§ **Tâche demandée a**: Reproduis mot pour mot le passage du texte sur la Grande Guerre à l'école, entre « Les enseignants ont » et « de jeunes enquêteurs-historiens. », inclus.
:: Texte source
La Grande Guerre à l’école primaire à travers la littérature et les arts
Depuis quelques jours ont lieu partout en France des commémorations célébrant la fin de la Grande Guerre et les médias proposent de multiples articles et reportages… Dans les écoles, chaque classe de CM2 peut mettre à profit la date du 11-Novembre pour expliquer ce qu’est l’armistice et évoquer la première guerre mondiale.
Jusqu’aux programmes de 2016, les leçons d’histoire concernant 1914-1918 dans les manuels scolaires étaient descriptives et linéaires, allant de l’assassinat de l’héritier du trône d’Autriche-Hongrie à Sarajevo à la signature de l’armistice dans un wagon de chemin de fer à Rethondes dans la forêt de Compiègne.
Les enseignants ont désormais pour rôle d’amener les enfants à mieux connaître et comprendre les événements du passé en devenant eux-mêmes de véritables investigateurs de cette période, par la découverte des traces du passé dans leur propre environnement. Cette démarche proactive nécessite une mutualisation des connaissances dont les recherches sont grandement facilitées de nos jours par l’outil numérique. Elle permet aux élèves de mener à leur niveau un passionnant travail de jeunes enquêteurs-historiens.
Un constat
Avec les années, la distance avec les deux conflits mondiaux s’accroît et les enfants réagissent différemment de leurs aînés lors des leçons d’histoire. D’une part, de nombreux jeunes garçons sont très attirés par la représentation de la violence des combats et leurs interrogations ne portent plus tant sur les stratégies militaires que sur les détails sordides de leurs conséquences (images des morts et des blessés). D’autre part, (est-ce un déni pour se protéger ?) beaucoup ne font pas de différence entre les films violents et les jeux vidéo qu’ils consomment.
La réalité de la guerre est si terrible qu’il leur paraît impensable que tout cela ait pu exister. Ils ont donc tendance à assimiler les faits historiques à de la fiction. Enfin, ils n’ont plus de témoignages directs dans leur famille et l’histoire contemporaine est remisée à une époque où se côtoient Charlemagne, Louis XIV ou Napoléon… Ils savent que cette guerre a eu lieu mais elle est pour eux d’une réalité si lointaine qu’ils se sentent peu concernés. Paradoxalement, si l’attitude des enfants a changé, ils manifestent néanmoins une curiosité certaine, provoquée en grande partie par une forte résonance médiatique qui les conduit donc à s’intéresser à cette période de notre histoire.
C’est pourquoi l’enseignant peut saisir l’opportunité de la commémoration de la fin de la Première Guerre mondiale. Voici quelques pistes qui peuvent permettre aux enfants d’approfondir les notions de guerre et de paix et les aider de mieux appréhender leur rôle de futurs citoyens.
Comprendre la Grande Guerre et construire la paix
• Mutualisation des connaissances
Dans un premier temps, les enfants mutualisent des connaissances à travers quatre corpus de documents concernant la guerre en général puisque les raisons qui amènent les hommes à se battre à travers les siècles n’ont jamais vraiment changé.
::::
:: Liste des entrées
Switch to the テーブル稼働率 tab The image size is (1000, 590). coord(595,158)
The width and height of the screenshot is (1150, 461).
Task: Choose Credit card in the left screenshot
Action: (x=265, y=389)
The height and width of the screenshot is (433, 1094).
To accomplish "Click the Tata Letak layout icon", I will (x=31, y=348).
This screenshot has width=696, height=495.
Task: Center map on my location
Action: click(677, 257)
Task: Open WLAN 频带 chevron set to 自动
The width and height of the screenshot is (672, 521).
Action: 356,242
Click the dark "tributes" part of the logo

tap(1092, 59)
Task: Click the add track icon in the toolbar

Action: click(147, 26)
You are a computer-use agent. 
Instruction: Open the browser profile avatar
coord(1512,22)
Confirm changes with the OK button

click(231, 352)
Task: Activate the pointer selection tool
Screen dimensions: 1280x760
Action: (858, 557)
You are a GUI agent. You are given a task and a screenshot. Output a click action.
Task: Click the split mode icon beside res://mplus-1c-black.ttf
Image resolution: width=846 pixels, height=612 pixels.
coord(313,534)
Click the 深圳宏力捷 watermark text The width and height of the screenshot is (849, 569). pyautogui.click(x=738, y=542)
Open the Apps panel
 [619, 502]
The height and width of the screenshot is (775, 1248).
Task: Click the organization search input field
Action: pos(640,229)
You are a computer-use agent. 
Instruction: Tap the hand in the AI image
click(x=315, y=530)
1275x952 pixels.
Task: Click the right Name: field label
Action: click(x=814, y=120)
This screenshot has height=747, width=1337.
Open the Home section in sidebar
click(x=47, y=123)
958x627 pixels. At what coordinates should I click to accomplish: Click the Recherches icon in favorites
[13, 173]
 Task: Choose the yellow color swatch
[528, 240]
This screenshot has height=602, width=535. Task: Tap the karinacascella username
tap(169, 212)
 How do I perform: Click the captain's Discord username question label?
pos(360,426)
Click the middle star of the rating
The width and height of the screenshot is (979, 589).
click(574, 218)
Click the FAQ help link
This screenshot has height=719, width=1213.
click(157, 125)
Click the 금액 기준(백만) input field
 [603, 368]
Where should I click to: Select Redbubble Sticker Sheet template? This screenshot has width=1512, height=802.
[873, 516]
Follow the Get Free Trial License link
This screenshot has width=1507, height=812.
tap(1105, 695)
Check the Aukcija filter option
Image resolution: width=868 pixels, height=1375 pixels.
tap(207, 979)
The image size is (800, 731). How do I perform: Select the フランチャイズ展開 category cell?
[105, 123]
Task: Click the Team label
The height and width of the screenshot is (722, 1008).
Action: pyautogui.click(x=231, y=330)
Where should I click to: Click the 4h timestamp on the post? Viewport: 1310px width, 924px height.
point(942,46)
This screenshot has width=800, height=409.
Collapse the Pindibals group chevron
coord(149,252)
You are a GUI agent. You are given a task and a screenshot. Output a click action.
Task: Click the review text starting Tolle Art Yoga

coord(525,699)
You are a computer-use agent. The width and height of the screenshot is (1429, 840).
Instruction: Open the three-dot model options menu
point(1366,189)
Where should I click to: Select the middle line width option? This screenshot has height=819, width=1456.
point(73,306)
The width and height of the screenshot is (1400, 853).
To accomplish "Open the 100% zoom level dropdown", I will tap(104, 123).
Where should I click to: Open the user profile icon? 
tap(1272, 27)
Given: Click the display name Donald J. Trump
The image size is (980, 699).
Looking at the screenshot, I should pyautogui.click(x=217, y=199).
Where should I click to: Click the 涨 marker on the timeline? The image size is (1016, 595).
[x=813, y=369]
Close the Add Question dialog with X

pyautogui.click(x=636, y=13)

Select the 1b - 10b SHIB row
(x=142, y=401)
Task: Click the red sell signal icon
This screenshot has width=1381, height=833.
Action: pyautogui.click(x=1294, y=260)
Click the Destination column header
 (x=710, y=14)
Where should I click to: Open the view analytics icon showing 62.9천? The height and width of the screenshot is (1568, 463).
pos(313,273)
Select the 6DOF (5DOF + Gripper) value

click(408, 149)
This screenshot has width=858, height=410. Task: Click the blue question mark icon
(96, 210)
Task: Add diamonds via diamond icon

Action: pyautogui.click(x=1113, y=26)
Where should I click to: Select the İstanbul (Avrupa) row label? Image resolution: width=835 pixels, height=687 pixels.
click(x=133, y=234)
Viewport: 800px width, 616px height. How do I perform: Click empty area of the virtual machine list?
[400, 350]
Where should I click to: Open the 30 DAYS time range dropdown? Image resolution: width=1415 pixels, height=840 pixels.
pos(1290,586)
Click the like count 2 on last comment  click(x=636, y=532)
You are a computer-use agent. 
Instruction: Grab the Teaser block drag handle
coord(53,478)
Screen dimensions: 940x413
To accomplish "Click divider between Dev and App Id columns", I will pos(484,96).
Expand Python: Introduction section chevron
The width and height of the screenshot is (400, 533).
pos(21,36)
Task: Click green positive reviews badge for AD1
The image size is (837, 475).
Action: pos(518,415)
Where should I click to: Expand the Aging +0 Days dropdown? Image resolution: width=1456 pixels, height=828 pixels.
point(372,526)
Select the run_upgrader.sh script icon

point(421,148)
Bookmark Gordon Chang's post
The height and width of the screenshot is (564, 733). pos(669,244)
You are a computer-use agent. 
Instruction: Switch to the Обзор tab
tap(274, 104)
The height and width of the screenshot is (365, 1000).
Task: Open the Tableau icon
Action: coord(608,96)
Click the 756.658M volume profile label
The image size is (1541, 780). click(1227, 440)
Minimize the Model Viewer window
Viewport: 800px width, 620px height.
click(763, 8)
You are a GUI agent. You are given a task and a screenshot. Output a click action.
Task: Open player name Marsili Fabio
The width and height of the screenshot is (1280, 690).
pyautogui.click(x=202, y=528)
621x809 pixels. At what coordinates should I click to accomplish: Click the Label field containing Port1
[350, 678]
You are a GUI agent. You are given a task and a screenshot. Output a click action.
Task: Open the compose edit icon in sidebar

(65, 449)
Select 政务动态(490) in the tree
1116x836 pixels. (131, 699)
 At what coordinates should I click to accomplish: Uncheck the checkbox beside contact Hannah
::::
§ **Tâche demandée b**: Redonne les entrées depuis la première ligne jusqu'à la ligne qui contient « Action: (x=265, y=389) », incluse, en remplaçant « tab » par « panel ». Ne change rien d'autre et ne donne que ces lignes.

§ **Réponse a**:
Les enseignants ont désormais pour rôle d’amener les enfants à mieux connaître et comprendre les événements du passé en devenant eux-mêmes de véritables investigateurs de cette période, par la découverte des traces du passé dans leur propre environnement. Cette démarche proactive nécessite une mutualisation des connaissances dont les recherches sont grandement facilitées de nos jours par l’outil numérique. Elle permet aux élèves de mener à leur niveau un passionnant travail de jeunes enquêteurs-historiens.

§ **Réponse b**:
Switch to the テーブル稼働率 panel The image size is (1000, 590). coord(595,158)
The width and height of the screenshot is (1150, 461).
Task: Choose Credit card in the left screenshot
Action: (x=265, y=389)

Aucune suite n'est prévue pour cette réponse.